Memory Leaks in Vibecoded Apps
Memory leaks cause vibecoded apps to slow down, stutter, and eventually crash the browser tab. AI-generated code frequently sets up event listeners, timers, and subscriptions without cleaning them up when components unmount.
Last updated: 2026-03-14
Identifying Memory Leaks
The primary symptom is performance degradation over time. The app starts fast but becomes sluggish after minutes of use. Scrolling stutters, animations lag, and the browser tab's memory usage climbs steadily in the Task Manager. If closing and reopening the page restores performance, a memory leak is the likely culprit.

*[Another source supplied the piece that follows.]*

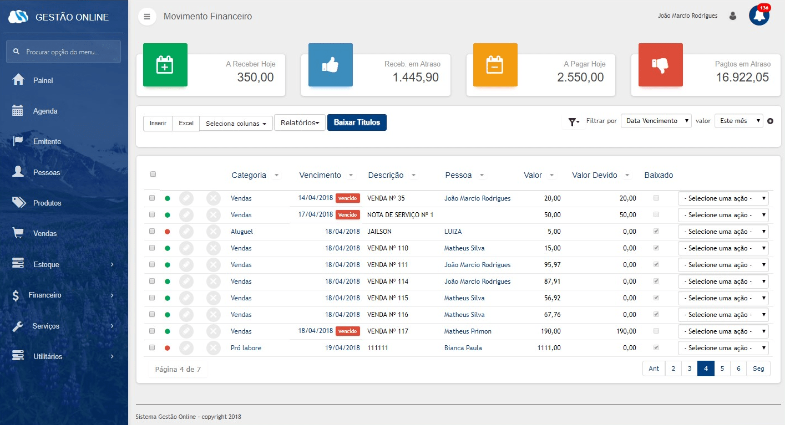
Task: Toggle the hamburger menu button
Action: click(x=147, y=17)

Use the Chrome DevTools Performance Monitor to watch JS heap size as you navigate the app. If memory increases with each page navigation and never returns to baseline, components are leaking. The Memory tab's heap snapshot comparison can pinpoint exactly which objects are being retained.
Reproducing Memory Leaks
Navigate back and forth between two pages repeatedly — twenty to thirty times. Each navigation should unmount components from the previous page and mount new ones. If memory grows with each cycle, the unmounted components are not being garbage collected because something still references them.
Open pages with real-time features — chat, live updates, dashboards with auto-refresh — and leave them open for several minutes. These features use setInterval, WebSocket connections, or event listeners that must be cleaned up on unmount. AI-generated code almost never includes the cleanup function in useEffect.
Fixing Memory Leaks in Vibecoded Apps
Audit every useEffect hook for a missing cleanup function. Any effect that sets up a listener, interval, timeout, or subscription must return a function that tears it down. This is the single most common source of memory leaks in vibecoded React apps.
Use AbortController to cancel pending fetch requests when components unmount. Remove event listeners added to window or document with the exact same function reference used in addEventListener. For third-party libraries, call their cleanup or destroy methods in the useEffect return function.
Frequently Asked Questions
How do I know if my vibecoded app has a memory leak?
Open Chrome Task Manager (Shift+Esc) and watch the tab's memory usage while navigating the app. If memory climbs steadily and never drops, you have a leak. The DevTools Performance Monitor provides more detailed heap tracking.
What causes most memory leaks in React apps?
Missing cleanup functions in useEffect hooks. When a component sets up a timer, event listener, or subscription in useEffect but does not return a cleanup function, those resources accumulate each time the component mounts and unmounts.